* **Reading passage**:
One of the fascinating aspects of sewing my own clothing has been the impact on my sense of style. In my world, Before Sewing and Knitting, clothing choices were limited to whatever was in stores that season, and I cannot tell you the number of times I would emerge from a shopping foray emptyhanded, shaking my head that this season's "it" look just wasn't something I could get on board with. Maybe it was the wrong shape for my body, or the "hot" colors washed me out, or hemlines were an unflattering length, or it was a look I wasn't comfortable with (babydoll tees come to mind). It was certainly possible to construct a personalized style from the offerings found off the rack, but it existed within a narrowly confined range that was dictated by the whims of fashion designers, magazines, buyers, and the commercial fashion industry.

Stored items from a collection
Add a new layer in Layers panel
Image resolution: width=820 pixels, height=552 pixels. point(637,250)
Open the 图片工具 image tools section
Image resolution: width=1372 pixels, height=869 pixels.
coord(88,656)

* **Requirements**:
a - From the sewing passage, write out everything from "One of the fascinating" down to "commercial fashion industry.", swapping "shopping foray" for "trip to the mall".
b - Turn the paragraph of the sewing passage that starts "One of the fascinating aspects" into a short bulleted list that keeps its main facts.
c - Using the sewing passage, answer yes or no for each statement and quote the words that decide it: (i) Before sewing, the writer's clothing choices were limited to what stores had that season. (ii) The writer found it impossible to build a personal style from store-bought clothing. (iii) Babydoll tees are named as a look the writer felt comfortable with.

* **Results of the exercise**:
a -
One of the fascinating aspects of sewing my own clothing has been the impact on my sense of style. In my world, Before Sewing and Knitting, clothing choices were limited to whatever was in stores that season, and I cannot tell you the number of times I would emerge from a trip to the mall emptyhanded, shaking my head that this season's "it" look just wasn't something I could get on board with. Maybe it was the wrong shape for my body, or the "hot" colors washed me out, or hemlines were an unflattering length, or it was a look I wasn't comfortable with (babydoll tees come to mind). It was certainly possible to construct a personalized style from the offerings found off the rack, but it existed within a narrowly confined range that was dictated by the whims of fashion designers, magazines, buyers, and the commercial fashion industry.

b -
- Sewing their own clothing has changed the writer's sense of style.
- Before sewing and knitting, the writer could only choose from what stores carried that season.
- Shopping trips often ended empty-handed because the season's "it" look didn't suit them.
- Reasons included the wrong shape for their body, "hot" colors that washed them out, unflattering hemlines, or looks they weren't comfortable with, such as babydoll tees.
- A personal style could be built from off-the-rack clothing, but only within a narrow range.
- That range was set by fashion designers, magazines, buyers, and the commercial fashion industry.

c -
(i) Yes: "clothing choices were limited to whatever was in stores that season"
(ii) No: "It was certainly possible to construct a personalized style from the offerings found off the rack"
(iii) No: "it was a look I wasn't comfortable with (babydoll tees come to mind)"